Les vertiges méritent également une vigilance accrue. Isolés, ils restent bénins. Mais associés à d’autres symptômes neurologiques — troubles visuels, perte d’équilibre, difficultés d’élocution — ils deviennent un indicateur critique de privation sanguine cérébrale.
Le signal d’alarme le plus insidieux demeure l’accident ischémique transitoire. Ces mini-AVC produisent des symptômes identiques qui disparaissent spontanément en quelques minutes ou heures. Cette résolution temporaire incite dangereusement à minimiser la gravité : en réalité, ces épisodes éphémères annoncent un AVC majeur imminent dans les jours ou semaines suivants.

La Règle FAST Et L’Urgence Vitale D’Intervention
Face à cette constellation de signaux d’alerte, un protocole d’action immédiate s’impose. L’acronyme FAST synthétise la démarche salvératrice : Face (asymétrie faciale), Arm (faiblesse d’un bras), Speech (troubles de la parole), Time (appel urgent aux secours).
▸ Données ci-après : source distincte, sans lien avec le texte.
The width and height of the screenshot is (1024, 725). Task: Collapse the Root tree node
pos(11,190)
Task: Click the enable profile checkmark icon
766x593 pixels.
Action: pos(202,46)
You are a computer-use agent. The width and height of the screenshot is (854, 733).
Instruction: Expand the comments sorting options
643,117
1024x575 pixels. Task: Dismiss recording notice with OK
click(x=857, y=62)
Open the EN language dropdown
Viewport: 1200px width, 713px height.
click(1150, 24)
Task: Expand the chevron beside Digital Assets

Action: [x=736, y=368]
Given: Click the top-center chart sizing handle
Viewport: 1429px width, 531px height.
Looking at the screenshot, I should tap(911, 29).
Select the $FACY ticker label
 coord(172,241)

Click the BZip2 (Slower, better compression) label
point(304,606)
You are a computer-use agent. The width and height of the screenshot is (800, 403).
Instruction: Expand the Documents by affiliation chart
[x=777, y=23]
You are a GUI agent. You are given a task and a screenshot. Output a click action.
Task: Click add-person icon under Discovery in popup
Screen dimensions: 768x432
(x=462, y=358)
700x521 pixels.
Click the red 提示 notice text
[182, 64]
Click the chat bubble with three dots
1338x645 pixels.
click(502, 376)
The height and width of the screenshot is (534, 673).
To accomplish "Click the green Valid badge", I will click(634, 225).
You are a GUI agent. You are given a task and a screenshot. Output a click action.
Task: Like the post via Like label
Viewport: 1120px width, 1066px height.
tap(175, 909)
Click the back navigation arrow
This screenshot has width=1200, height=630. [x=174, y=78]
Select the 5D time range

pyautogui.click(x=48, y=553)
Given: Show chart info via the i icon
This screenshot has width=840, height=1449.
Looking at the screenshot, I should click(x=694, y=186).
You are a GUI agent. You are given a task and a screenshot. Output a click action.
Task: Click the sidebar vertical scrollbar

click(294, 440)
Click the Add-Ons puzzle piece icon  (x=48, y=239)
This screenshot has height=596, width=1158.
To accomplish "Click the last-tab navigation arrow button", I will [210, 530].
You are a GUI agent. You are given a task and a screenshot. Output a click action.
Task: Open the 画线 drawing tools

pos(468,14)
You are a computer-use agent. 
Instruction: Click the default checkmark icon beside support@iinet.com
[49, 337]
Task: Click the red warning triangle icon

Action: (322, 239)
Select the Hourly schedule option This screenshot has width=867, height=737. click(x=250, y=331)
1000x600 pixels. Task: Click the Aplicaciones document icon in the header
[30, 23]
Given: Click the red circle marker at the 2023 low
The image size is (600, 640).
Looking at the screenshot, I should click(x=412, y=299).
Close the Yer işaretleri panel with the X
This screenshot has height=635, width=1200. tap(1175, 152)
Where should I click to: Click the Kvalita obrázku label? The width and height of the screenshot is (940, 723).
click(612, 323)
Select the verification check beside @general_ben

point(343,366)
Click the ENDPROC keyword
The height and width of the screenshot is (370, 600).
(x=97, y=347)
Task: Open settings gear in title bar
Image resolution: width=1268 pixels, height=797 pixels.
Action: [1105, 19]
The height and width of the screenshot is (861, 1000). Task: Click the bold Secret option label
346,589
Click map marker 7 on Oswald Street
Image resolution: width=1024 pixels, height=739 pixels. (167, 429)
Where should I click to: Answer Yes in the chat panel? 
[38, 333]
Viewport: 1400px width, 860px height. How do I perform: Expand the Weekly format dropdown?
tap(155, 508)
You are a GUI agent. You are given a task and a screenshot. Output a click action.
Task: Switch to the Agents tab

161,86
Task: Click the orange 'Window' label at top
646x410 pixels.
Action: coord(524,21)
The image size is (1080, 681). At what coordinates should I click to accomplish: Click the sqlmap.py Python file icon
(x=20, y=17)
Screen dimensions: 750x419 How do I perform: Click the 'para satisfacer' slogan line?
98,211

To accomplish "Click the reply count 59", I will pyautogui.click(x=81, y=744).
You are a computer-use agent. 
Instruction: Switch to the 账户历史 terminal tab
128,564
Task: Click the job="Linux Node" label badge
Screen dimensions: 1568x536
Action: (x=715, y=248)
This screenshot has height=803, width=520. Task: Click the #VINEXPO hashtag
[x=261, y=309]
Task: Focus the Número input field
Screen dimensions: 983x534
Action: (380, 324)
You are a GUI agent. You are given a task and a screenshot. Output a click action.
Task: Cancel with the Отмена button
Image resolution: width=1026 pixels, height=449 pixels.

Ce mnémonique permet d’identifier rapidement les trois manifestations cardinales de l’AVC. Demandez à la personne de sourire pour détecter un affaissement facial, de lever les deux bras pour repérer une chute involontaire, de répéter une phrase simple pour révéler des difficultés d’élocution. Si un seul de ces tests échoue, chaque seconde devient décisive.